Per favore, prosegui il testo sulla notte di Kabul riportato più sotto, partendo subito dopo la sua ultima frase.

▶ DOCUMENTO DI PARTENZA
——

L’INFINITA NOTTE DI KABUL

È sempre bello e stimolante avere il modo di interagire con gli altri, pure quando ciò avviene, come ultimamente, anche per via della pandemia, tramite i media o i social, abbattendo così ogni confine e distanza.

È bello perché avere il modo di esprimere le proprie opinioni consente di dare forma e voce a sensazioni provate ad uno stato solo latente ma che comunque ci hanno provocato un tumulto di emozioni.

Ma anche perché comunicare ci permette di conoscere differenti punti di vista che possono rafforzare i nostri o, al contrario, ammorbidirli.

È l’importanza della condivisione: ci fa crescere, confrontare, riconoscere i nostri limiti.

Ci avvicina, ci fa viaggiare ad ogni latitudine ed esplorare, così, anche culture a noi lontane.

È questa la vera risorsa dei tempi moderni: viaggiare e conoscere a trecentosessanta gradi.

Peccato che da qualche giorno, tramite la televisione, siamo stati catapultati su una terra che ha conosciuto in passato solo guerre e violenza e che ora, a distanza di anni, rivive la stessa disperazione, annullando ogni minimo tentativo di ripresa e costringendo il popolo a nuove “transumanze”.

Oggi siamo tutti in Afghanistan, sgomenti ed attoniti.

Credevamo che nel 2021 qualsiasi guerra potesse essere ormai fuori luogo, che tutto il pianeta si stesse “civilizzando”, che il mondo orientale e quello occidentale potessero interagire sempre più per una continua e reciproca crescita.

——

Record tratti da una raccolta:
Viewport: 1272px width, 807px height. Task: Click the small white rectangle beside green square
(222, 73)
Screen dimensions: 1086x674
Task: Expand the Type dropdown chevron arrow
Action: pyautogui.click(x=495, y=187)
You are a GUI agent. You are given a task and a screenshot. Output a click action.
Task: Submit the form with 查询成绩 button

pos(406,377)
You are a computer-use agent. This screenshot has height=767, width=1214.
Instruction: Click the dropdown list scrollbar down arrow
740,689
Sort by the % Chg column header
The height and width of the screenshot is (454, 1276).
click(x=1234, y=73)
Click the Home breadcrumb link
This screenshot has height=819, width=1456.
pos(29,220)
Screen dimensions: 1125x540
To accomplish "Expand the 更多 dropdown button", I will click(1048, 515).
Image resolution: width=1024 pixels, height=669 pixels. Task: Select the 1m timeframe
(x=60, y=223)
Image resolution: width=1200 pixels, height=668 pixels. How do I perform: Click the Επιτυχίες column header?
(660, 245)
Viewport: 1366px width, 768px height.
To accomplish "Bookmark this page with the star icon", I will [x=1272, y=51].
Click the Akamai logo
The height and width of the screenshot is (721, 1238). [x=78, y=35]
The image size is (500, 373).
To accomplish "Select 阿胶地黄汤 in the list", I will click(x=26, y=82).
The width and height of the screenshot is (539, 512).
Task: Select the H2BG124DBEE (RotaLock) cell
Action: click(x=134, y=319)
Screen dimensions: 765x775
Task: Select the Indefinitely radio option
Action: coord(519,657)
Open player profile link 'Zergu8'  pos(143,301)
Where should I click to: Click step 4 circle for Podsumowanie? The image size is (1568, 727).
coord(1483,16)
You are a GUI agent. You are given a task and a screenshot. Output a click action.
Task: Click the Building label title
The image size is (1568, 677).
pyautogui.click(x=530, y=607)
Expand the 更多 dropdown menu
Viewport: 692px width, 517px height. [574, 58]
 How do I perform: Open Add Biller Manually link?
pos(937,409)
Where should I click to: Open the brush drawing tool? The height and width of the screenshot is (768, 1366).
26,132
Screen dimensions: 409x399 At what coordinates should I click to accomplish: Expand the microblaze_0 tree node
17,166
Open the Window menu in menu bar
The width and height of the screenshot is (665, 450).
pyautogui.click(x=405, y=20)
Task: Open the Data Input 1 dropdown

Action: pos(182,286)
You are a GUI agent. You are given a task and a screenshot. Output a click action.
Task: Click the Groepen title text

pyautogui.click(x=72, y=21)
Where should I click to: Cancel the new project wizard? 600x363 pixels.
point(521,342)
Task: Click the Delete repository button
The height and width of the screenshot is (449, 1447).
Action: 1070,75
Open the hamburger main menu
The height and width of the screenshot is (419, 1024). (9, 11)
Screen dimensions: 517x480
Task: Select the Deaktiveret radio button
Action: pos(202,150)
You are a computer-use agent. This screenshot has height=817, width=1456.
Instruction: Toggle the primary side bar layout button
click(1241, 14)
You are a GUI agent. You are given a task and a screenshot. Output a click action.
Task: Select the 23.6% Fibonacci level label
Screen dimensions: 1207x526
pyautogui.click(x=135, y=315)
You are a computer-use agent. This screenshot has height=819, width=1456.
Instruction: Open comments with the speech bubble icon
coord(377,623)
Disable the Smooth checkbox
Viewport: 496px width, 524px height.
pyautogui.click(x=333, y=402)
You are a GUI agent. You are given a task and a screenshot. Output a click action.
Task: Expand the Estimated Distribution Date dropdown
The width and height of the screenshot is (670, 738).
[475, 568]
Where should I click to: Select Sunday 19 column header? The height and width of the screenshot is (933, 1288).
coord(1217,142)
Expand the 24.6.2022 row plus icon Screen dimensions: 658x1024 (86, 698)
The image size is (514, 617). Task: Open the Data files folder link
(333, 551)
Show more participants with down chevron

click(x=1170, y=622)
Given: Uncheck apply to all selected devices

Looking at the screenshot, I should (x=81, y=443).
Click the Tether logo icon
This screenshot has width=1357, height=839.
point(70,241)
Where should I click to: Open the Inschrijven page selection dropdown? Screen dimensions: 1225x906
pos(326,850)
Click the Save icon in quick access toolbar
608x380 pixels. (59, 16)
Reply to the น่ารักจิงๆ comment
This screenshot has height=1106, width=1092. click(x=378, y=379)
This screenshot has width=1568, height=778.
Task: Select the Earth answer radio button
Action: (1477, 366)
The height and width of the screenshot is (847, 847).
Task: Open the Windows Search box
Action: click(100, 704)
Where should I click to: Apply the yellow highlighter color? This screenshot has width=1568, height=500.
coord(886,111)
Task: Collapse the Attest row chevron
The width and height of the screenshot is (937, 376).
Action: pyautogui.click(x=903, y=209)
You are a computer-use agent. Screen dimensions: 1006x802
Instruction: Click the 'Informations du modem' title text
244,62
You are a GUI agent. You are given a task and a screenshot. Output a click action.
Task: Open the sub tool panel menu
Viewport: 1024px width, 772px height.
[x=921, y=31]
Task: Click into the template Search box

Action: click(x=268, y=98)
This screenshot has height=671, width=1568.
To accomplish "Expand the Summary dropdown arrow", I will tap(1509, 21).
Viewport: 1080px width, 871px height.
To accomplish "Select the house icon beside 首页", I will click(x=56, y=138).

——

▶ RISPOSTA
Invece, all’improvviso su Kabul si è fatta notte fonda.  “I giorni, qui, sono uguali forse per un orologio, non per un uomo” (M. Proust).

E in questo inaspettato black out abbiamo iniziato una comunicazione virtuale e dolorosa con il popolo afgano, quelloche abbiamo visto correre in fuga o appendersi disperatamente all’aereo ed inesorabilmente cadere nel vuoto.

È un’immagine questa che non ci lascia indifferenti.

Ci costringe a guardare una realtà aberrante racchiusa tutta anche negli sguardi delle donne e dei bambini di quei luoghi che ci parlano di paure, orrore, disfatta, senso di abbandono, ci parlano del timore delle donne, purtroppo reale, di essere uccise, di subire violenze, di non potere più frequentare l’università; insomma di non poter avere più una vita pseudo normale.

E intanto, in questo quadro di disperazione, i Capi di Stato del mondo intero, chiusi nella loro “comfort zone”, dopo aver fatto rientrare in fretta i propri diplomatici, trasmettono messaggi di partecipazione emotiva alla popolazione. Cosa che, ahimè, non sposterà una virgola in questa situazione paradossale.

Forse gli anni di guerra già vissuti e l’insegnamento dei diplomatici dei vari Paesi in terra afgana non hanno raggiunto gli obiettivi proposti se non è stato insegnato che il progresso, secondo l’etimologia latina del termine, non significa andare avanti, ma soprattutto non approfittare del proprio potere per fare ciò che si vuole senza curarsi del rispetto delle regole della convivenza civile e delle conseguenze che le azioni di chi lo detiene hanno sulla popolazione intera.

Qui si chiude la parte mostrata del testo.